While Downey Jr. is certainly a seasoned veteran to the franchise, and continues to be excellent in the role of Tony Stark, Iron Man 3 ushers in the work of a new director into the world of Iron Man in Shane Black, writer of Lethal Weapon and Lethal Weapon 2, and writer/director of Kiss, Kiss, Bang, Bang, also starring Downey Jr. Black vision of the Iron Man universe that is good, but not great. Black is a quality director of action and it surely shows in this movie.  One of the absolute highlights of Iron Man 3 is a collection of remarkable and exciting action sequences. From an assault on Tony Starks home to a daring rescue of white house officials plummeting through the air after being sucked out of Air Force 1, to an explosive shootout at the films climax, every action sequence feels like the best part of the movie, and in those moments, it’s definitely a whole lot of fun. 

Essential to the formula of a completely successful comic book movie is an interesting villain. I feel that is an area where Iron Man 3 doesn’t really work.  Oh, the Mandarin is interesting enough, and Ben Kingsley is predictably great in the role he has to play, but let’s just say his character goes into a strange direction that might anger hardcore fans of the comic

This is a good place to address the more comedic elements of the movie.  As I pointed to earlier with my assessment of Downey Jr. as Stark, he maintains his sense of humor in this movie, delivering some great comedic lines, some of which, admittedly, do work better than others.
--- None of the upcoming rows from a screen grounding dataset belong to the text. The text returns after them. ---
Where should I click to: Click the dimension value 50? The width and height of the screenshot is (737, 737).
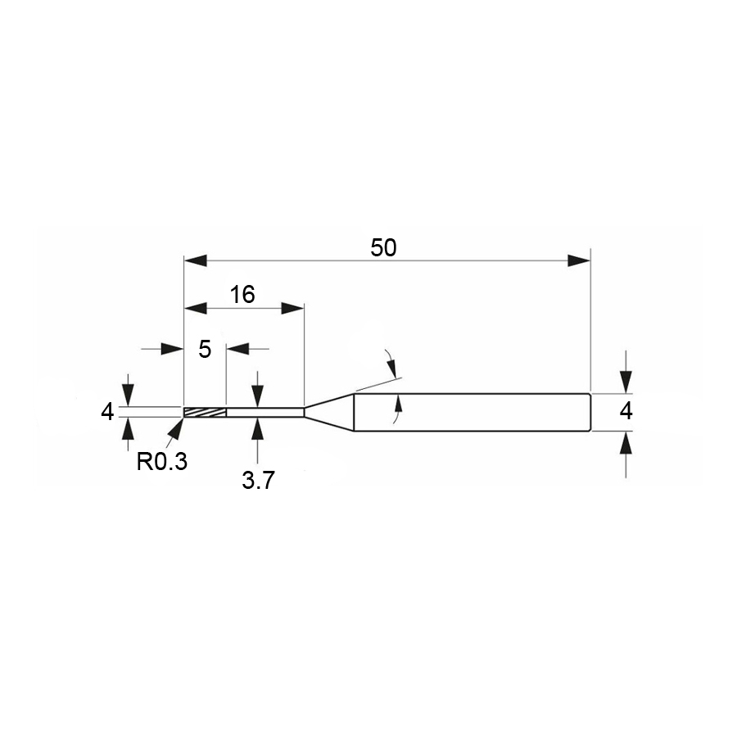[x=383, y=247]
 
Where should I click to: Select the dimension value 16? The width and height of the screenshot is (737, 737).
[x=242, y=295]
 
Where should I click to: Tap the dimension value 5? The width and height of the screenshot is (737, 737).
[x=205, y=349]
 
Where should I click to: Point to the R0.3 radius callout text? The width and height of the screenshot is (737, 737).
[x=161, y=462]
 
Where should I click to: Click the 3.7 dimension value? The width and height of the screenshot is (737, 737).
[x=258, y=481]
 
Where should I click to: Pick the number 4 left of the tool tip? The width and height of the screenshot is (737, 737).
[x=107, y=412]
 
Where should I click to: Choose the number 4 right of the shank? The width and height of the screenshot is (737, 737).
[x=626, y=412]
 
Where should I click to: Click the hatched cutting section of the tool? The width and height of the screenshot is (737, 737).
[x=205, y=412]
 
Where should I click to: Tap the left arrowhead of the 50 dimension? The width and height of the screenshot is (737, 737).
[x=195, y=260]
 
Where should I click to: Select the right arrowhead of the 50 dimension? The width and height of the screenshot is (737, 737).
[x=579, y=260]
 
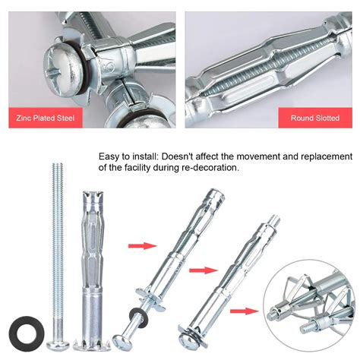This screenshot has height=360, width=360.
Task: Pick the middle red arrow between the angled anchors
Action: click(200, 268)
Even Ben Kingsley gets to flex his comedy muscle a bit to great results.

As much as I enjoyed Downey Jr. and Kingsley, I am not a fan of Guy Pierce. Frankly, where his character goes is bland and boring, but I don’t think I can say much more than that.

This movie is the first in the “phase 2” portion of Marvel’s stable of films, and the first to appear after the enormous success that was The Avengers. That is a tough act to follow, but how this movie handles previous events works well. There are a few references to The Avengers, most notably in the form of sleepless nights, nightmares and panic attacks experienced by Tony Stark and an anxiety that pervades him throughout the movie over what happened with the space worms in The Avengers. These moments felt welcome in the film, and it’s great that they didn’t try to shoehorn in an excessive amount of references to the point of going overboard. In fact, Iron Man 3 provides an enjoyable continuation of the Marvel universe. One that still makes me want to see where things are going as they lead up to The Avengers 2, with the next two stops being Thor: The Dark World and Captain America: The Winter Soldier.

While I do feel sucked in enough to want to see where things are going, the fact is Iron Man 3 is a good movie that falls short of being great.  However, while it may not be the best installment in the series, it’s a marked improvement over the previous installment, and it’s likely to be some of the most fun you’ll have at a theater all summer.